Coke Building May Be Renovated


This appeared in The Neshoba Democrat - October 9, 2013

The circa 1926 historic Coca-Cola building, at the corner of Center Avenue and Myrtle Street, could soon be renovated for use as a warehouse for a proposed Marty Stuart Center in Philadelphia.

Community Development Partnership President David Vowell asked supervisors on Monday to transfer ownership of the county-owned building to the Industrial Development Authority, calling the proposed Marty Stuart Center an economic development project.

Having the warehouse for part of Stuart's Country Music collection is needed for the project to move forward, Vowell said.

IDA passed a resolution earlier seeking to administer/oversee the renovation of the Coca-Cola building for use as a functional warehouse for the Stuart Center, Vowell said.

The building most recently housed a furniture store and is currently being used as storage space for the county.

The renovation would be funded through $1 million in state bond monies awarded for the proposed Marty Stuart Center earlier this year, Vowell said. The remaining monies could be used to help purchase a suitable building to house the actual center, he said.

"The initial funds will be used to restore the exterior of the [Coke] building, provide adequate heating, cooling and ventilation, repair the roof and make the facility a functional warehouse," Vowell said.

"It is hoped that once this building is renovated and some of the Marty Stuart collection is housed in Philadelphia that this location will be very helpful in raising funds from the private sector to support the Marty Stuart museum effort," Vowell said.

IDA plans to appoint an advisory committee in the near future made up of people interested in seeing the Stuart Center come to fruition.

The proposed center stems from the Mississippi Country Music Commission which called Stuart's collection "a living history of Country Music" which would be "the heart of a center" in Philadelphia.

Plans call for the center to be in the city's "entertainment district," which encompasses an area extending from Eastgate Plaza on east Main Street to near Wal-Mart on west Beacon Street.

Stuart, a Neshoba County native, said the center would be a combination of a museum, theater and classroom. While the center would house the collection, the theater would be for small performances. The classroom was described as a place for "oral histories."

Vowell said items from Stuart's Country Music collection would be changed out throughout the year from the warehouse to the museum in order to attract visitors on a continual basis.

County Administrator Benjie Coats told supervisors that the proposal would require the board to pass a resolution transferring the old Cola-Cola building to IDA.

He recommended that the board take the matter under advisement so its attorney could draft the legal documents should supervisors wish to transfer ownership.

If the Stuart Center does not become a reality, ownership of the building would revert back to the county as part of the agreement, Coats said.

The board set a special meeting for Monday to make a final decision.

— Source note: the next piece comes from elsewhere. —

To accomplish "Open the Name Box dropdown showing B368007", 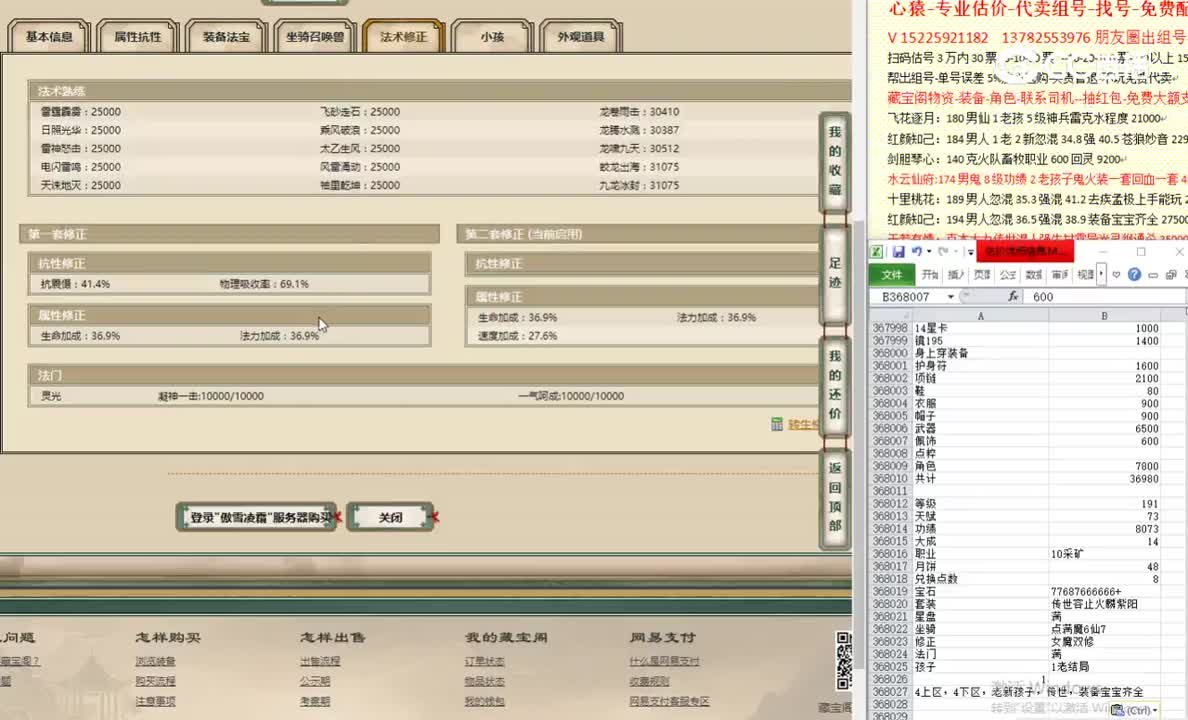I will [950, 296].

Coats voiced support for saving a historic building downtown.

"It's an opportunity and I think you've got to look at opportunities," Coats said. "Secondly, not every community has a Marty Stuart. The BB King Museum led to a nice facility and, hopefully, this might as well. There are a lot of people who would like to see it downtown and for us to have another destination to help businesses."

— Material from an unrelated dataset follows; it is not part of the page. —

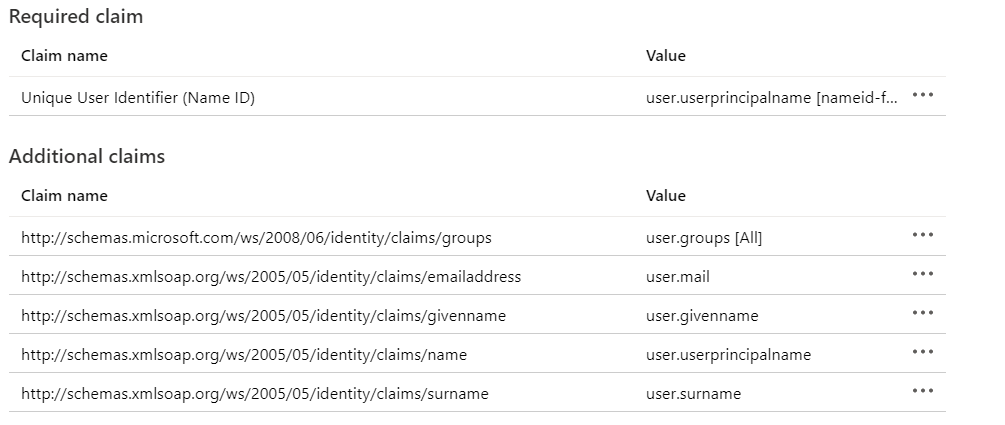Click the user.groups [All] value

click(x=704, y=237)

The Coca-Cola bottling operation and The Neshoba Democrat shared the building from the early 1930s at the height of the Great Depression to the late 1950s, a span that covered the editorships of Robin Weaver and Duke Thornton.

The Coke plant eventually occupied the entire building and closed in 1985 when the bottling operation was sold.

After the Coke plant closed, the building housed a furniture store before the county purchased it in 2003.

Yates Engineering Corp. told supervisors in late 2008 that it would be cost prohibitive to remodel the building, citing such deficiencies as bowed wood columns/beams; diagonal cracking in the southeast exterior wall; roof leaks; and inadequate (or no) floor/roof connections to exterior walls.

Under a 2012 inter-local agreement, the city agreed to fund the demolition of the building to make way for a new public parking lot on the site. In exchange, the county would give the city one-half interest in the property.

Those plans, however, remained on hold after bids for the demolition came in higher than anticipated.

Findings from a 2010 planning session said demolishing the historic Coke building to make way for a parking lot was not the best downtown economic development strategy.

A professional assessment team from the planning session called the old Coca-Cola building an industrial landmark and suggested it shouldn't be demolished.

"The presumably imminent demolition of the historic Coca-Cola building is especially troubling as a major industrial landmark building in the community," findings from the planning session said.

"Although there is recognition that additional parking needs to be established in the downtown, demolition of a building should be the last resort taken by the public entities."